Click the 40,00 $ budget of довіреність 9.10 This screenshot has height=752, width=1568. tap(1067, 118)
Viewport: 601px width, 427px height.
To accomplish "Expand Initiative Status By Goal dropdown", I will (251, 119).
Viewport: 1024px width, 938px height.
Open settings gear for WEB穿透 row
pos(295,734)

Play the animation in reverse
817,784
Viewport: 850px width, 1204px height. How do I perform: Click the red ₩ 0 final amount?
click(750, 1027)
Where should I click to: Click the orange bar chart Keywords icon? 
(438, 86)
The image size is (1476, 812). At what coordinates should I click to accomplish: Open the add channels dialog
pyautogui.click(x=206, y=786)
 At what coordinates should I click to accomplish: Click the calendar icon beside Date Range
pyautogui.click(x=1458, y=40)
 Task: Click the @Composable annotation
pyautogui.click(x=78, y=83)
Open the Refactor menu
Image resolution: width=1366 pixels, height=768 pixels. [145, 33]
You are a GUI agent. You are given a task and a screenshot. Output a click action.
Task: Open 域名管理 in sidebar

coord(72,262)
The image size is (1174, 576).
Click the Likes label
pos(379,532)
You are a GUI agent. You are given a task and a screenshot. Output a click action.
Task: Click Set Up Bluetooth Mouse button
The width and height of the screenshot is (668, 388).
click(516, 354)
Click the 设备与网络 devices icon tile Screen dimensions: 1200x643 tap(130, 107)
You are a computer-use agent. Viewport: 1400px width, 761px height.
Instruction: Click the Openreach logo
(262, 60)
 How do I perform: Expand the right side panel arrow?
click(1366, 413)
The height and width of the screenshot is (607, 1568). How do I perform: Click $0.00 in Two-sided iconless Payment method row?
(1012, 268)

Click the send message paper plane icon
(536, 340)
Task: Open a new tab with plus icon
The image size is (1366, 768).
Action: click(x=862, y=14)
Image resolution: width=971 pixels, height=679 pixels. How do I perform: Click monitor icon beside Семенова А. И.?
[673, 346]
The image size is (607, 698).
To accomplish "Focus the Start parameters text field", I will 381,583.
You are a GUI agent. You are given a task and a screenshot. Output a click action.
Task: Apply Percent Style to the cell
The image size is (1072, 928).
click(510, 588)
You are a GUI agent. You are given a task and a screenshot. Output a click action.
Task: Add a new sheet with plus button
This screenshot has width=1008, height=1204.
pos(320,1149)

THE EXERCISE.
Reproduce the lines above with every instance of "GUI agent" replaced by "interface agent", leaving all else unchanged.

TASK RESPONSE.
Click the 40,00 $ budget of довіреність 9.10 This screenshot has height=752, width=1568. tap(1067, 118)
Viewport: 601px width, 427px height.
To accomplish "Expand Initiative Status By Goal dropdown", I will (251, 119).
Viewport: 1024px width, 938px height.
Open settings gear for WEB穿透 row
pos(295,734)

Play the animation in reverse
817,784
Viewport: 850px width, 1204px height. How do I perform: Click the red ₩ 0 final amount?
click(750, 1027)
Where should I click to: Click the orange bar chart Keywords icon? 
(438, 86)
The image size is (1476, 812). At what coordinates should I click to accomplish: Open the add channels dialog
pyautogui.click(x=206, y=786)
 At what coordinates should I click to accomplish: Click the calendar icon beside Date Range
pyautogui.click(x=1458, y=40)
 Task: Click the @Composable annotation
pyautogui.click(x=78, y=83)
Open the Refactor menu
Image resolution: width=1366 pixels, height=768 pixels. [145, 33]
You are a interface agent. You are given a task and a screenshot. Output a click action.
Task: Open 域名管理 in sidebar

coord(72,262)
The image size is (1174, 576).
Click the Likes label
pos(379,532)
You are a interface agent. You are given a task and a screenshot. Output a click action.
Task: Click Set Up Bluetooth Mouse button
The width and height of the screenshot is (668, 388).
click(516, 354)
Click the 设备与网络 devices icon tile Screen dimensions: 1200x643 tap(130, 107)
You are a computer-use agent. Viewport: 1400px width, 761px height.
Instruction: Click the Openreach logo
(262, 60)
 How do I perform: Expand the right side panel arrow?
click(1366, 413)
The height and width of the screenshot is (607, 1568). How do I perform: Click $0.00 in Two-sided iconless Payment method row?
(1012, 268)

Click the send message paper plane icon
(536, 340)
Task: Open a new tab with plus icon
The image size is (1366, 768).
Action: click(x=862, y=14)
Image resolution: width=971 pixels, height=679 pixels. How do I perform: Click monitor icon beside Семенова А. И.?
[673, 346]
The image size is (607, 698).
To accomplish "Focus the Start parameters text field", I will 381,583.
You are a interface agent. You are given a task and a screenshot. Output a click action.
Task: Apply Percent Style to the cell
The image size is (1072, 928).
click(510, 588)
You are a interface agent. You are given a task and a screenshot. Output a click action.
Task: Add a new sheet with plus button
This screenshot has width=1008, height=1204.
pos(320,1149)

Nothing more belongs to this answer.